┌─ PROVIDED TEXT

The court reiterated past precedent that “technical perfection or scientific certainty” is not required and that “[a]n agency has considerable discretion to decide the manner of the discussion of potentially significant effects in an EIR.”

  1. Air Quality and Specific Health Impacts

The court then applied the de novo standard to assess the sufficiency of the air quality discussion in the EIR. It acknowledged that the EIR described the types of pollutants and tons per year and provided a general description of each pollutant and how it affects human health (including symptoms).

The court held, however, that this was not enough. It stated that the EIR failed to disclose the nature and magnitude of the significant impact by failing to correlate the increase in Project emissions with the adverse impacts on human health. The court determined the EIR should have provided the concentration levels at which pollutants would trigger the identified symptoms. In addition, even though the EIR provided some detail about ozone concentration levels, it did not provide the anticipated parts per million that would have resulted from the Project. Without this, the health impacts disclosed could not meaningfully inform the public of the Project’s impact on human health.

As the court succinctly put it, “after reading the EIR, the public would have no idea of the health consequences that result when more pollutants are added to a nonattainment basin.”

└─

» **EXERCISE REQUIREMENTS**:
(1) From the court's EIR discussion, return the passage starting with "The court held, however, that" and going on through "impact on human health.".
(2) In the court's EIR discussion, what did the court determine the EIR should have provided about the identified symptoms?

┌─ SUPPLIED ENTRIES

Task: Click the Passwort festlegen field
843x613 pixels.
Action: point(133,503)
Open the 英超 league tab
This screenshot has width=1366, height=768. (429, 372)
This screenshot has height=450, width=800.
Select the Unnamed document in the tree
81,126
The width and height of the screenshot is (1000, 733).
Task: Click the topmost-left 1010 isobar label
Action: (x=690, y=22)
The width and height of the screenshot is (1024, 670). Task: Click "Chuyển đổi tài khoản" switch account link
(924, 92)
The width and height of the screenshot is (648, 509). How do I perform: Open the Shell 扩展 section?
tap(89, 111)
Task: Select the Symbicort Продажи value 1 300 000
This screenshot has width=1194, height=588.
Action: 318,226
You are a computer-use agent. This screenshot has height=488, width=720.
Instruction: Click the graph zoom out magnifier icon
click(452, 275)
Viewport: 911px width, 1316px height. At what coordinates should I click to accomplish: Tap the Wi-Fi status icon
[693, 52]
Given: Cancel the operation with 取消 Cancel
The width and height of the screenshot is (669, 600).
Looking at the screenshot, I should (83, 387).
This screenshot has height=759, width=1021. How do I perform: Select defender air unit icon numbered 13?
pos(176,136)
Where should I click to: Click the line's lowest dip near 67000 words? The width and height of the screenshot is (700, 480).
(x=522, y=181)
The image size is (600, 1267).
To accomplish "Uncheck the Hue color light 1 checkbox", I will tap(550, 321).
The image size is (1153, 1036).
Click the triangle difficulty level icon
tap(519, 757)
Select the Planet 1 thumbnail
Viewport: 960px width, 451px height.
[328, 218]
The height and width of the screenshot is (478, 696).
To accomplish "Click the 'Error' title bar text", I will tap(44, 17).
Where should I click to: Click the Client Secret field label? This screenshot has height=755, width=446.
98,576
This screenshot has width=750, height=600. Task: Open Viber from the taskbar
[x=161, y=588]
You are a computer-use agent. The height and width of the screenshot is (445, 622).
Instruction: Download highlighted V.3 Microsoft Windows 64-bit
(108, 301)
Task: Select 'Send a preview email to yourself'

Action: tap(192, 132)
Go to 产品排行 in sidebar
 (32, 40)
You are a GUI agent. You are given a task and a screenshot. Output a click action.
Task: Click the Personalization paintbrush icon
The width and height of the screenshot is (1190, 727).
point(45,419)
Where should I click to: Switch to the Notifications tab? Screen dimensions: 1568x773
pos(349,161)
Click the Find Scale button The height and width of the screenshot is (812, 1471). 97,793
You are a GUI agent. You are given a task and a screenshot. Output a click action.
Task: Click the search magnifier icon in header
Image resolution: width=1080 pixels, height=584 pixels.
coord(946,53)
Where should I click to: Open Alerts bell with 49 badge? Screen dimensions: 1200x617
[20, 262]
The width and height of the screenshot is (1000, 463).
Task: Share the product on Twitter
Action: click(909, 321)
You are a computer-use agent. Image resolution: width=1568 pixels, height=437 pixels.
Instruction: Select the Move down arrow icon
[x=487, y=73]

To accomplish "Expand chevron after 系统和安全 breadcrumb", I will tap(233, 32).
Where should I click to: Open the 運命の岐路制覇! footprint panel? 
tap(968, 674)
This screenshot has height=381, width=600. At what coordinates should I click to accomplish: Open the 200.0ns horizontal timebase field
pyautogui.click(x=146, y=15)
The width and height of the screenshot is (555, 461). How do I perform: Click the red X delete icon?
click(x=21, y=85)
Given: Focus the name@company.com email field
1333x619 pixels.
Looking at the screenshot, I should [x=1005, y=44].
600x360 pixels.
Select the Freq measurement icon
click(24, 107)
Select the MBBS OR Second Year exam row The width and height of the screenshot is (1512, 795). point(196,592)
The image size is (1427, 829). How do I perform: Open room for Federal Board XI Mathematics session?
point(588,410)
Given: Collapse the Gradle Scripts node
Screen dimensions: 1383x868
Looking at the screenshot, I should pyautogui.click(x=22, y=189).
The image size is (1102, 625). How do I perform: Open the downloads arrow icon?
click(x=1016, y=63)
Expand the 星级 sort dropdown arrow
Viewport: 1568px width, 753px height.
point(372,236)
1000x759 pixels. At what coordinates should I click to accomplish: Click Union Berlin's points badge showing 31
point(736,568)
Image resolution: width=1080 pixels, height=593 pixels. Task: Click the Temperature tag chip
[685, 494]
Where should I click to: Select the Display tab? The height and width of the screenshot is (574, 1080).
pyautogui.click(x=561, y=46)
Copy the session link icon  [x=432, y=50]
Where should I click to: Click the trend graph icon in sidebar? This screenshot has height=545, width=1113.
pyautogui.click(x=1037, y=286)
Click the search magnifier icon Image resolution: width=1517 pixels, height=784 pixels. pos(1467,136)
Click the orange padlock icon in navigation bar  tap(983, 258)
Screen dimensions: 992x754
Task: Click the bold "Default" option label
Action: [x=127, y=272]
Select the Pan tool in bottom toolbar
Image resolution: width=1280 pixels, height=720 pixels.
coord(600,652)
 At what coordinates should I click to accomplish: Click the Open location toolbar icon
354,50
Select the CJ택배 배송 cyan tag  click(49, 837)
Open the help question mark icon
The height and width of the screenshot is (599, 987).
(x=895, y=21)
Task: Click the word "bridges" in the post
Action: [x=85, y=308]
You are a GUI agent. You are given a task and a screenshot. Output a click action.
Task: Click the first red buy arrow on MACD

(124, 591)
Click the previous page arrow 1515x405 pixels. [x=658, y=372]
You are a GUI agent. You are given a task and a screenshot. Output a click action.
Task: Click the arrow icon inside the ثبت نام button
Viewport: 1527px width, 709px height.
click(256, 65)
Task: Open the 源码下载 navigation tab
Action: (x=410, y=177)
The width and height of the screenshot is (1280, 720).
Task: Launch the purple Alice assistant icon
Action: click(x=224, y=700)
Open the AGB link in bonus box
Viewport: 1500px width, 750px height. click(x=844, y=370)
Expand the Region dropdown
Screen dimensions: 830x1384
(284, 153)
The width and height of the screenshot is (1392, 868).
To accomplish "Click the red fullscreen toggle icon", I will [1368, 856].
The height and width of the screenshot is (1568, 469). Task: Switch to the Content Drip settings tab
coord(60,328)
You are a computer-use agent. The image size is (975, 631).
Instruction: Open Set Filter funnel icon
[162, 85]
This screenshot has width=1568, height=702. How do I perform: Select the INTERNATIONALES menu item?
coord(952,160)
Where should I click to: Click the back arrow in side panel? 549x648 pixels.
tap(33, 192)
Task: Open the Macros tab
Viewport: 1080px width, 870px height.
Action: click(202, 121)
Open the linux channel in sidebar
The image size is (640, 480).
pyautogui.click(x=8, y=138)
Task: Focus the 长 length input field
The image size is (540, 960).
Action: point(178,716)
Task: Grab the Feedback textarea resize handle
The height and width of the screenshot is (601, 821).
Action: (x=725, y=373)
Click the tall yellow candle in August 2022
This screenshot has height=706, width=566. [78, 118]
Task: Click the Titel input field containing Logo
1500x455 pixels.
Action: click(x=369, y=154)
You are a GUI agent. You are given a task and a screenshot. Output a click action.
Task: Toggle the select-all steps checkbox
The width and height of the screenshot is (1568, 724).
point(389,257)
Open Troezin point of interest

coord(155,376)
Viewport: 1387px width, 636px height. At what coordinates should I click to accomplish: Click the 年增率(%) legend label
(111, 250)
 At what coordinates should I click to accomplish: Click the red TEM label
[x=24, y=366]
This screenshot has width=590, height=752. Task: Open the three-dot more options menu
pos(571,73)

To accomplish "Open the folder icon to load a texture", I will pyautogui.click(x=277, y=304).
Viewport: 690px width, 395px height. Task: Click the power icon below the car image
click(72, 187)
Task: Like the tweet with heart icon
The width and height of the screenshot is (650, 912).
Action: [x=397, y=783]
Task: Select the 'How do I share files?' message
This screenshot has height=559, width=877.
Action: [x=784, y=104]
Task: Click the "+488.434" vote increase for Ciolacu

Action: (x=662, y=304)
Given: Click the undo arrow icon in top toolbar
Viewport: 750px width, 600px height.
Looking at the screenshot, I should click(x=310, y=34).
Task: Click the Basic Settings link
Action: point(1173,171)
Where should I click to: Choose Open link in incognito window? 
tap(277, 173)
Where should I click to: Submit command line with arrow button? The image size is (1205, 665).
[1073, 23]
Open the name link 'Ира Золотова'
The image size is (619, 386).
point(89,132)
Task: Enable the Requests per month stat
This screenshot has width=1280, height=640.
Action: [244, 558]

└─

» **RESPONSES TO THE EXERCISE**:
(1)
The court held, however, that this was not enough. It stated that the EIR failed to disclose the nature and magnitude of the significant impact by failing to correlate the increase in Project emissions with the adverse impacts on human health. The court determined the EIR should have provided the concentration levels at which pollutants would trigger the identified symptoms. In addition, even though the EIR provided some detail about ozone concentration levels, it did not provide the anticipated parts per million that would have resulted from the Project. Without this, the health impacts disclosed could not meaningfully inform the public of the Project’s impact on human health.

(2) The concentration levels at which pollutants would trigger the identified symptoms.